A new report from real-estate data firm CoreLogic CLGX, -0.74% suggests that annual home-price growth will increase by 5.4% by July 2020. That would represent a shift from what has happened over much of 2019.
The S&P CoreLogic Case-Shiller index for home prices, a widely-cited barometer for the national housing market, registered the slowest pace of home-price growth since 2012 in June of 2.1%. A year earlier, home prices were rising at an annual rate of 6.3%.
Some major housing markets, such as New York, Miami and Seattle, actually experienced a decline in home prices either on a monthly or annual basis, per the Case-Shiller index. In recent months, home-price growth had become weaker as would-be buyers were priced out of these and other markets.
CoreLogic’s Home Price Index was less pessimistic, registering a 3.6% uptick year-over-year in July. Like Case-Shiller, the report noted some parts of the country where prices had fallen, namely Connecticut and South Dakota.
But recent home sales data provides a silver lining for the housing market. Sales activity has picked up — albeit modestly — as consumers sought to take advantage of the low mortgage rates available currently.
Mortgage rates have fallen throughout much of 2019. Loan rates generally track the path of the 10-year Treasury note TMUBMUSD10Y, +1.73%. Treasury yields have fallen in recent months amid compounding concerns related to trade tensions and the state of the global economy.
“With the for-sale inventory remaining low in many markets, the pick-up in buying has nudged price growth up,” Frank Nothaft, chief economist at CoreLogic, said in the report. “If low interest rates and rising income continue, then we expect home-price growth will strengthen over the coming year.”
How much room home prices have to grow remains an open question.
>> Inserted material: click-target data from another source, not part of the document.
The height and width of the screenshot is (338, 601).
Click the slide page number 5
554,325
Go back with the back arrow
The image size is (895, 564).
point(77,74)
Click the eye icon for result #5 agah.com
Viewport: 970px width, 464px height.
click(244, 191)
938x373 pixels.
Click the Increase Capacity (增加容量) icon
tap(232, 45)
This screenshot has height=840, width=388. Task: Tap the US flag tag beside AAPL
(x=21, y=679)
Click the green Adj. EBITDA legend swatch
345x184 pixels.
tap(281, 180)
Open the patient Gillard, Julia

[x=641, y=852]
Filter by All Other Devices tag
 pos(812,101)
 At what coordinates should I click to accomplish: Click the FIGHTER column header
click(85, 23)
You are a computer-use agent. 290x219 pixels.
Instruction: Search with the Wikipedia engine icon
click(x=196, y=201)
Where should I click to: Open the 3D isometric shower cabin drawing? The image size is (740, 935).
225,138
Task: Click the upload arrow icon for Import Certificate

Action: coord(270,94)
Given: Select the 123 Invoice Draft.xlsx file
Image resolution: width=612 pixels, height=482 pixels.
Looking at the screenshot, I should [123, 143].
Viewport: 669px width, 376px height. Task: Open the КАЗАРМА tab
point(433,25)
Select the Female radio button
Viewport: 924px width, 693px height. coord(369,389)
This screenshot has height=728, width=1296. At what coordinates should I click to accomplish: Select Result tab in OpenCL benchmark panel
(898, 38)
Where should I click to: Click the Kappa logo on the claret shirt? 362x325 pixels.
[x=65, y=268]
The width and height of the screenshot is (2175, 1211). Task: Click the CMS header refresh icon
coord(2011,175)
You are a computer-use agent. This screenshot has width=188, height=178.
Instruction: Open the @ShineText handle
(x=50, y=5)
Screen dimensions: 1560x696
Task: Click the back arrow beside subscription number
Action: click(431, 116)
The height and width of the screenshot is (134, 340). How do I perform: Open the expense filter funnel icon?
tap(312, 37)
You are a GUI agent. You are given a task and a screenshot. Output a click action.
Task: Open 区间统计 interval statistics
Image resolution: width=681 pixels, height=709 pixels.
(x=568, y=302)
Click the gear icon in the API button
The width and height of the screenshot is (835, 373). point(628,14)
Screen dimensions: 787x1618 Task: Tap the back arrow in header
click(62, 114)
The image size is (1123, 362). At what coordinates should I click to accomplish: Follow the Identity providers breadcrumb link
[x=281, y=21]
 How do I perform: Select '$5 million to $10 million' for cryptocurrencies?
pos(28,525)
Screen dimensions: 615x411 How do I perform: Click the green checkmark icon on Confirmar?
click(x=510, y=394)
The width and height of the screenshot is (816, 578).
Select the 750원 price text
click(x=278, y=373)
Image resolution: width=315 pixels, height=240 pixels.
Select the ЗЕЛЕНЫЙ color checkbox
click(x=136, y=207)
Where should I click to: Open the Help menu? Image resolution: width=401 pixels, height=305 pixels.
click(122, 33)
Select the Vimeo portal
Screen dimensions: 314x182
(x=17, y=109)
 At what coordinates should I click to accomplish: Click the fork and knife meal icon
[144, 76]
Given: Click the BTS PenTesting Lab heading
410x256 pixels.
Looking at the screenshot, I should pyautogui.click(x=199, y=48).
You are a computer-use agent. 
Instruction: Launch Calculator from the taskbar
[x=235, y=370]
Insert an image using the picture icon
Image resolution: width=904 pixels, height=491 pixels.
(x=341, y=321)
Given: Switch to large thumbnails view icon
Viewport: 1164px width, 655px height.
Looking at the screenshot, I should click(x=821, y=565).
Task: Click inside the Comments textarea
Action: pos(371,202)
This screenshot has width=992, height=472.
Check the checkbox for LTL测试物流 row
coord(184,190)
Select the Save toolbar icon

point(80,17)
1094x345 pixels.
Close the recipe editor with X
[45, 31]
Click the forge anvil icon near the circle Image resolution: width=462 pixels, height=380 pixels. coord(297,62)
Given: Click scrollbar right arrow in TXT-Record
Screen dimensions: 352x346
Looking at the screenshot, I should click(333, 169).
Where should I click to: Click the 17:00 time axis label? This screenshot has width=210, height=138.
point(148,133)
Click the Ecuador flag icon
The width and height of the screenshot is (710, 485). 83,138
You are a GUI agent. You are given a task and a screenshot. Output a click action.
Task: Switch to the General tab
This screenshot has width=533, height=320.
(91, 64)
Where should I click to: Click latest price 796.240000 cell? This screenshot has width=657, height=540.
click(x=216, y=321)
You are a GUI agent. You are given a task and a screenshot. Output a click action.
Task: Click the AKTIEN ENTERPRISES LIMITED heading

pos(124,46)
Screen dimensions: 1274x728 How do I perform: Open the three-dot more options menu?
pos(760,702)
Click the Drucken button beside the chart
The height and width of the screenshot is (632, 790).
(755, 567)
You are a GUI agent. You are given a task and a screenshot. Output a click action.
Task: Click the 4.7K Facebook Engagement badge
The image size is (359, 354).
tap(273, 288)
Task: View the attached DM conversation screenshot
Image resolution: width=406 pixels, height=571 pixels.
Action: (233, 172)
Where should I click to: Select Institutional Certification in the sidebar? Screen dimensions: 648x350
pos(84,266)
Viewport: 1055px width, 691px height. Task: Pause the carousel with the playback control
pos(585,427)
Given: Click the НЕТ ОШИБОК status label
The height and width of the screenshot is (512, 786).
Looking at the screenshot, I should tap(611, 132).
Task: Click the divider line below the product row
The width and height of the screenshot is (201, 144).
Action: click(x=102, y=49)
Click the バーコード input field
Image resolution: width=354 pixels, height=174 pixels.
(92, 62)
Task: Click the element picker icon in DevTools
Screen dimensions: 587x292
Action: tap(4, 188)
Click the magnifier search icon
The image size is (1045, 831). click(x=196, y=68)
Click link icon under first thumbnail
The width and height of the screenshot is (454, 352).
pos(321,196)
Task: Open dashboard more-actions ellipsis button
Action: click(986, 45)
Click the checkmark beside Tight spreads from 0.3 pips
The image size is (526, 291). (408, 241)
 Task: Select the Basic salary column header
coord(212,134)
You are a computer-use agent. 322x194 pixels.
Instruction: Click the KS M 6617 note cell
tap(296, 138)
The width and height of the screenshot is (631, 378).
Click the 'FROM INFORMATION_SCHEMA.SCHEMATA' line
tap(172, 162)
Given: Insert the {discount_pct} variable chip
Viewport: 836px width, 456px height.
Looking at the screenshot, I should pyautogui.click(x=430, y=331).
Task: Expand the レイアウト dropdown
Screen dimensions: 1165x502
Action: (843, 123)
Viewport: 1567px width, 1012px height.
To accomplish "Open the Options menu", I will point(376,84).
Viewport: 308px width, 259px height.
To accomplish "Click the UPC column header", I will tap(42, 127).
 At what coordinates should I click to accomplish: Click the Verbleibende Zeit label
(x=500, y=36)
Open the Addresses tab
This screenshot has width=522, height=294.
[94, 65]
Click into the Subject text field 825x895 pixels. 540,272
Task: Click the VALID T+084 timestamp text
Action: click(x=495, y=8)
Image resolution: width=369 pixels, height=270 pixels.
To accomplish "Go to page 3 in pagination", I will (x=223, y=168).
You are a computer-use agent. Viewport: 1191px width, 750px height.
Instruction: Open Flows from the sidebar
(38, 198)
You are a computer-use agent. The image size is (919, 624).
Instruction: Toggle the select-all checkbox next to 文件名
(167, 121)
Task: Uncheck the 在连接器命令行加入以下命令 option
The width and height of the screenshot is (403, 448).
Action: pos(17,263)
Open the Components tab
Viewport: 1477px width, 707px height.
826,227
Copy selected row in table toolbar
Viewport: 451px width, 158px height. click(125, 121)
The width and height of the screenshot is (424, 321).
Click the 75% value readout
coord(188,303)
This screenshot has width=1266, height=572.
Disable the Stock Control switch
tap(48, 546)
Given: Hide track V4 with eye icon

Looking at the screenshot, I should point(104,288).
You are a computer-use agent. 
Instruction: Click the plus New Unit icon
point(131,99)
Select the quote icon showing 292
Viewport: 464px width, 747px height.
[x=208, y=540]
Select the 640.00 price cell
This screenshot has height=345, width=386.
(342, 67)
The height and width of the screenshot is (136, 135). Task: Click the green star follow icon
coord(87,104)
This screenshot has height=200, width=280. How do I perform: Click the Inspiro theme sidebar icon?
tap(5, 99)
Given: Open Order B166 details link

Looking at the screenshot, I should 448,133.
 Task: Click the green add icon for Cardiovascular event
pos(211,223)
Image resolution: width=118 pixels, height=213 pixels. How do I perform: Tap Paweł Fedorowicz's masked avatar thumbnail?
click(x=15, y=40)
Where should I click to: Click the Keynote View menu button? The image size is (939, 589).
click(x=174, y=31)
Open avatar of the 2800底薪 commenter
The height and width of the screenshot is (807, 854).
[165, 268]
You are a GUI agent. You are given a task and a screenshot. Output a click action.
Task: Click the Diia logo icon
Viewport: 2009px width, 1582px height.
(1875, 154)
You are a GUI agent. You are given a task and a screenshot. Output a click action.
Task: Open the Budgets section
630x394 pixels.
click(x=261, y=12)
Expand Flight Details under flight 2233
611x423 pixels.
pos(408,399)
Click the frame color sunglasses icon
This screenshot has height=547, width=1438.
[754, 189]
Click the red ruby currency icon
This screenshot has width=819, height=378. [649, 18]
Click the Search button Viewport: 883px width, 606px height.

CoreLogic estimated that the real-estate markets in nearly one in four metropolitan areas were undervalued. CoreLogic defines an undervalued market as one where home prices are at least 10% below what it determines to be the sustainable level where supply and demand are balanced.
Meanwhile, 40% of markets were at value, according to CoreLogic. That means roughly a third of markets nationwide are overvalued — and that could mean that price growth could slow or prices could fall if enough buyers are priced out of the market again.